The Dormant Stranger is the most comfortable, well within their ballpark, style of album Disarmonia Mundi could have possibly put out. Their bar for quality was already set pretty high, and to have them return and make it seem as if they’d just been on the standard two-to-three-year album and touring cycle is almost crazy. They’re not a band who’ve been ahead of the curve but one that has been executing so well on the melodeath blueprint that you could hardly ever go wrong. The Dormant Stranger is an excellent encapsulation of that particular sound – resurrecting the group’s criminally underrated penchant for melody and brainworm-worthy choruses for one more go around.

You could even view it a bit as splitting the difference between the group’s two prior releases but at that point it is like splitting hairs because you’re arguing over basic iterations. The Dormant Stranger is an enjoyable time stuffed with headbang-worthy riffs and enough air-guitar worthy moments to make the listening worthwhile.

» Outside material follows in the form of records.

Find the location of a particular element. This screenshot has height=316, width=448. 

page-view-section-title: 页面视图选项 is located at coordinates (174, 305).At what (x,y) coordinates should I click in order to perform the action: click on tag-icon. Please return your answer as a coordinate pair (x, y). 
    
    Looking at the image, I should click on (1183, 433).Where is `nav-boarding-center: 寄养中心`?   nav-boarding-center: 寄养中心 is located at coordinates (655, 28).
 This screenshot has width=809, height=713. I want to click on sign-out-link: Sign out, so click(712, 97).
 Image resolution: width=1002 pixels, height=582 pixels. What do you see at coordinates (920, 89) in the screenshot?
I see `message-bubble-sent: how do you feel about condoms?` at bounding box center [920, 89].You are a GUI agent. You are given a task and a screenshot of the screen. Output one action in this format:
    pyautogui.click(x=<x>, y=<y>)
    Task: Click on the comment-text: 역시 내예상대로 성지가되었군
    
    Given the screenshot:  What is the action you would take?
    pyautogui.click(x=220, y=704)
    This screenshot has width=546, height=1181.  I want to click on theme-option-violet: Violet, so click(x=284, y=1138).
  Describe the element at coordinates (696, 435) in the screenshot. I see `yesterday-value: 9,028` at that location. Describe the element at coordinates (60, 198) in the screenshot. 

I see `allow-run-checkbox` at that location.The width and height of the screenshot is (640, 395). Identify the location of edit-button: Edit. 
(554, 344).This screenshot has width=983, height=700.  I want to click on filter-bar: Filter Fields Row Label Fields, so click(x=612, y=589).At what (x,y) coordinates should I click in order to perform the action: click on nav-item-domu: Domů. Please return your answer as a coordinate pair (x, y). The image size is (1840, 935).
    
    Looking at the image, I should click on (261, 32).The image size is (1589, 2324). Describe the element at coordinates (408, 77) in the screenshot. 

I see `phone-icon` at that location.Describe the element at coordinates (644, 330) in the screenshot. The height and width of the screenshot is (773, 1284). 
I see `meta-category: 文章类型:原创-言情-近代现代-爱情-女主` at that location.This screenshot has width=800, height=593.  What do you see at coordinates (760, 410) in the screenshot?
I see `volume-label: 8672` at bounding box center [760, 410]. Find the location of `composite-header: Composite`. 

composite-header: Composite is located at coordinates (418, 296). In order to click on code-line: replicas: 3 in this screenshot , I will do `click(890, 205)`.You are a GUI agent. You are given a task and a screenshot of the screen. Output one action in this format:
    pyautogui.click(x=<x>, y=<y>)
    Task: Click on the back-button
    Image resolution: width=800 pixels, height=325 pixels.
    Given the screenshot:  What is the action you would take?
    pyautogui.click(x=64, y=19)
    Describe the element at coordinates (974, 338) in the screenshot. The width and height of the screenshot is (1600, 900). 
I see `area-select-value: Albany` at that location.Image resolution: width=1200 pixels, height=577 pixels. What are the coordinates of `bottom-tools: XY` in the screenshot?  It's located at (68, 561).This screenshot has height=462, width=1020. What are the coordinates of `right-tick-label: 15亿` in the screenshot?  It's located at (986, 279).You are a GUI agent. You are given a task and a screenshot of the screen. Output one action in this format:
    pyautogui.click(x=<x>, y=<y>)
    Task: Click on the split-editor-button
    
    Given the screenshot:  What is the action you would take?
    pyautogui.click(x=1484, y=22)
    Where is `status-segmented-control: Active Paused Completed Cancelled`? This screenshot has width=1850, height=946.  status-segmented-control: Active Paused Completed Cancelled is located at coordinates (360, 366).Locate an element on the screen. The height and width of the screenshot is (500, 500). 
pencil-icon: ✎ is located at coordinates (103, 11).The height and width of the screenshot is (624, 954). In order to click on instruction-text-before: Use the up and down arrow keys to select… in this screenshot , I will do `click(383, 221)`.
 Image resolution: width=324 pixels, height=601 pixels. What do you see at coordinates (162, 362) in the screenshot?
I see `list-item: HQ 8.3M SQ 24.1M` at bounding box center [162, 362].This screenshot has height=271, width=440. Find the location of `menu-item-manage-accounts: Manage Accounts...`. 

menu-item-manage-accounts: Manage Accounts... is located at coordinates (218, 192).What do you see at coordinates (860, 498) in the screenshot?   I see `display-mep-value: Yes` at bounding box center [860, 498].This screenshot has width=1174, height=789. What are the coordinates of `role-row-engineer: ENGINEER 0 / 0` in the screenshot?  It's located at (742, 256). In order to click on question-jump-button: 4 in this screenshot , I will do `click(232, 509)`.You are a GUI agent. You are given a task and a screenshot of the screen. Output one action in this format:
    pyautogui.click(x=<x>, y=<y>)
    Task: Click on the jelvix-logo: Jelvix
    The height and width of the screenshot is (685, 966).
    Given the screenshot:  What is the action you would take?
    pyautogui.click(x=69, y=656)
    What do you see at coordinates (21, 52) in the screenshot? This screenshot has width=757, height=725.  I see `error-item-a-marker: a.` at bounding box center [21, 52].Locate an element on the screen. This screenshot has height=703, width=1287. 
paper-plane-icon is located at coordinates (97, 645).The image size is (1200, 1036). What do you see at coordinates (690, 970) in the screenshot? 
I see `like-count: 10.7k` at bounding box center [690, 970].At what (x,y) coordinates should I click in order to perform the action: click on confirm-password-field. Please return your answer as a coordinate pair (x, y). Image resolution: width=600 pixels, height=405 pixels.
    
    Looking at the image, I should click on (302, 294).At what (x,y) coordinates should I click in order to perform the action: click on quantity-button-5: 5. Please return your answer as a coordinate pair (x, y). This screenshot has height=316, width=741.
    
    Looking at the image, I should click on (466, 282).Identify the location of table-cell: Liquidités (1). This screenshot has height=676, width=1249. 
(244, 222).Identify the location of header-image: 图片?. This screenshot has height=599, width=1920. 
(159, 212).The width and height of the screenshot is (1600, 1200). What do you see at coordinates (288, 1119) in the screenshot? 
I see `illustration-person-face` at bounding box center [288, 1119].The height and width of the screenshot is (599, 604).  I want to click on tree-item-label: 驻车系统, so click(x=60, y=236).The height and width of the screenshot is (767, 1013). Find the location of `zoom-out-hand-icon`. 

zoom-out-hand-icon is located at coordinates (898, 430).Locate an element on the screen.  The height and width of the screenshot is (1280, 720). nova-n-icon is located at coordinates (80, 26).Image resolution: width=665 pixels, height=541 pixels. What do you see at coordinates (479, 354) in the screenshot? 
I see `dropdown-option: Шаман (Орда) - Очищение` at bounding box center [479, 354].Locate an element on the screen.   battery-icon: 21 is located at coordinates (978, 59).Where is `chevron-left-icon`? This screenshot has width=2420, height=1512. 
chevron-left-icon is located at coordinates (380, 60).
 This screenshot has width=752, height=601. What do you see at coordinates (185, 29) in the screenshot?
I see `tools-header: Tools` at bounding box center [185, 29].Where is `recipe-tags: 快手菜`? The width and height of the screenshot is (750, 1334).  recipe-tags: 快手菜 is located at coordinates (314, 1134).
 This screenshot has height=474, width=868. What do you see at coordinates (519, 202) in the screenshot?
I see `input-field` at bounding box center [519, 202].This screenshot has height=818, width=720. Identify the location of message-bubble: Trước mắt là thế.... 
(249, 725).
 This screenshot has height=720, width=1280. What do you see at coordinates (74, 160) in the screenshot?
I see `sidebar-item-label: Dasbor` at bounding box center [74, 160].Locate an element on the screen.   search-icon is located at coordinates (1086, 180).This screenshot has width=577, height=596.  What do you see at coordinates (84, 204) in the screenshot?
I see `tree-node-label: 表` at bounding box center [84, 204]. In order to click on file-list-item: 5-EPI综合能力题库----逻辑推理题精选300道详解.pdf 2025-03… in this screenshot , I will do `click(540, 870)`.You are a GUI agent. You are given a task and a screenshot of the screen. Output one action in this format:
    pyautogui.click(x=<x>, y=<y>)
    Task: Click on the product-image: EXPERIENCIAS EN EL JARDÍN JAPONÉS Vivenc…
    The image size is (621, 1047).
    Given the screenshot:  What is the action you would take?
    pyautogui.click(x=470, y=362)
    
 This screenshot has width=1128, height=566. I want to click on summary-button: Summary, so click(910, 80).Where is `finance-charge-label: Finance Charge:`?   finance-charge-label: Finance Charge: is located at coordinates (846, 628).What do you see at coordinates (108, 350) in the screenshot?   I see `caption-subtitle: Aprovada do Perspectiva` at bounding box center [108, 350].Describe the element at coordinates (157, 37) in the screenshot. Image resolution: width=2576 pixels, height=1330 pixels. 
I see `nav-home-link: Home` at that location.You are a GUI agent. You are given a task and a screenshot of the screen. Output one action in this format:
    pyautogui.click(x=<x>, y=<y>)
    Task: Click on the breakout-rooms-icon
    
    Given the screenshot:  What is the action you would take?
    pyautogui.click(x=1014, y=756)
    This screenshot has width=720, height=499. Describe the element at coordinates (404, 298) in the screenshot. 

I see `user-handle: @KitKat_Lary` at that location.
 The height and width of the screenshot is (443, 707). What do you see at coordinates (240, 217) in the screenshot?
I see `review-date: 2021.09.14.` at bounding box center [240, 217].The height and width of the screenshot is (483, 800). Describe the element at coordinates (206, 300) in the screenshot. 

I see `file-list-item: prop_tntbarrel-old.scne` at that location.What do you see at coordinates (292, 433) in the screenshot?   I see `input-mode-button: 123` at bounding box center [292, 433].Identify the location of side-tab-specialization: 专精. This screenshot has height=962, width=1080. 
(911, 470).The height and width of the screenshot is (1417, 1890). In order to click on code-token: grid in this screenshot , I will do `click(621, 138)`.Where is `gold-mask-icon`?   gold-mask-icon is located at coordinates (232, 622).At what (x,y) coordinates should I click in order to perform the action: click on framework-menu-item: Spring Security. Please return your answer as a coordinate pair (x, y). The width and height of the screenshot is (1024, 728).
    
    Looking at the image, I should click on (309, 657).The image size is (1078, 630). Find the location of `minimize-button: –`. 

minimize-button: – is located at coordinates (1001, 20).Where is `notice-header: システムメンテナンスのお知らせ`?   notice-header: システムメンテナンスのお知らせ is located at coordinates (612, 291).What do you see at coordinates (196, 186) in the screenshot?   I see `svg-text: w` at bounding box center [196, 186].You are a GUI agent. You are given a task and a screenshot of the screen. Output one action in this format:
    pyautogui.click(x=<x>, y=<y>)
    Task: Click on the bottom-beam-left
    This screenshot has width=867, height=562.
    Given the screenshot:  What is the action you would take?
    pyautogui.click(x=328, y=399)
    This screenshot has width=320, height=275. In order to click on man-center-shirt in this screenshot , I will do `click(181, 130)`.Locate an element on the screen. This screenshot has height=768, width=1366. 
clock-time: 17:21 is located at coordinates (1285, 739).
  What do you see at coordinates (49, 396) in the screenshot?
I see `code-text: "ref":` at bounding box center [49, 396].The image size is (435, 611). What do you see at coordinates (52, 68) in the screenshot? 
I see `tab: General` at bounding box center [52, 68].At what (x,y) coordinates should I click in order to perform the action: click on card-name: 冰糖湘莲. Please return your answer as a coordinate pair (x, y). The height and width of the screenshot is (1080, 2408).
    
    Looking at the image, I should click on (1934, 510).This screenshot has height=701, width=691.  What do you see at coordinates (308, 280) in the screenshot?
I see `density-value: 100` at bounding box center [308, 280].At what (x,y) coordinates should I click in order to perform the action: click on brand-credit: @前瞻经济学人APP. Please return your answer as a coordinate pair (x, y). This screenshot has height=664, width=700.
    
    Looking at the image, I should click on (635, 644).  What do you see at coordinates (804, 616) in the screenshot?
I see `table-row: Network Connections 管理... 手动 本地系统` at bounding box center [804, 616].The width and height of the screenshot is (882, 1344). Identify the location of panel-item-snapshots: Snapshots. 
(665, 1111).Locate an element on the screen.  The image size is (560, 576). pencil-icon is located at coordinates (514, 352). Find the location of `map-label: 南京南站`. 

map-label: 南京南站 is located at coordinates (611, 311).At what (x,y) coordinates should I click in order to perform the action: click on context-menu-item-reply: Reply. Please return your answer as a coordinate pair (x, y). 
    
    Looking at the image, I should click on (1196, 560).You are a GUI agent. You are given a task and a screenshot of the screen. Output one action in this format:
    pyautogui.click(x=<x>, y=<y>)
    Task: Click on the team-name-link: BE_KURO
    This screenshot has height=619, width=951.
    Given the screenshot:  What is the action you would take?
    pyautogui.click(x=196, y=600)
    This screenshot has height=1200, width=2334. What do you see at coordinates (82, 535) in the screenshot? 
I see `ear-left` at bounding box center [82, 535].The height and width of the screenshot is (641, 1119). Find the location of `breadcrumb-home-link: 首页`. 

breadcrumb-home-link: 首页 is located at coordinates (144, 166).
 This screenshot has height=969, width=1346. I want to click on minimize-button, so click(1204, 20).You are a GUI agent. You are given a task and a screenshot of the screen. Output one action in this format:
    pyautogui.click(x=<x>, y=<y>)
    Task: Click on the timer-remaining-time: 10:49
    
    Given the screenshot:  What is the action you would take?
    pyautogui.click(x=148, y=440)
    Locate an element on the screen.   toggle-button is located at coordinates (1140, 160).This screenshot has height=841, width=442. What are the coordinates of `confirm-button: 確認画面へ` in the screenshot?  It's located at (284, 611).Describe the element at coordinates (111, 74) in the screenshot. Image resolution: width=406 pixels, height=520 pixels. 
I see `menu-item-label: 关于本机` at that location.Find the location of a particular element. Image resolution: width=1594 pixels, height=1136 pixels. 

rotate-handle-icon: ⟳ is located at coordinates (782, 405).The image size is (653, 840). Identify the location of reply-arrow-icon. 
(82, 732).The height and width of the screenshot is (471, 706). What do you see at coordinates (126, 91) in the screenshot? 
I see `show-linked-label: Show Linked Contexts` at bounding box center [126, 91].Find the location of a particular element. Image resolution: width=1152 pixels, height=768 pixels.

https://disarmoniamundi.bandcamp.com/album/the-dormant-stranger
http://www.disarmoniamundi.com/
https://www.facebook.com/DisarmoniaMundi/

  2 Responses to “DISARMONIA MUNDI: “THE DORMANT STRANGER””

  1. About 0.5 seconds into Oathbreaker, I just thought, “Wow, I fucking love melodeath!” So, that has to be a good sign!

  2. It’s hard to state how consistently good this band has been. They definitely have their own instantly identifiable sound, but the closest I can think of is Natural Born Killers era Soilwork. This is their best since Fragments of D-Generation and probably one of the best metal releases of the year so far.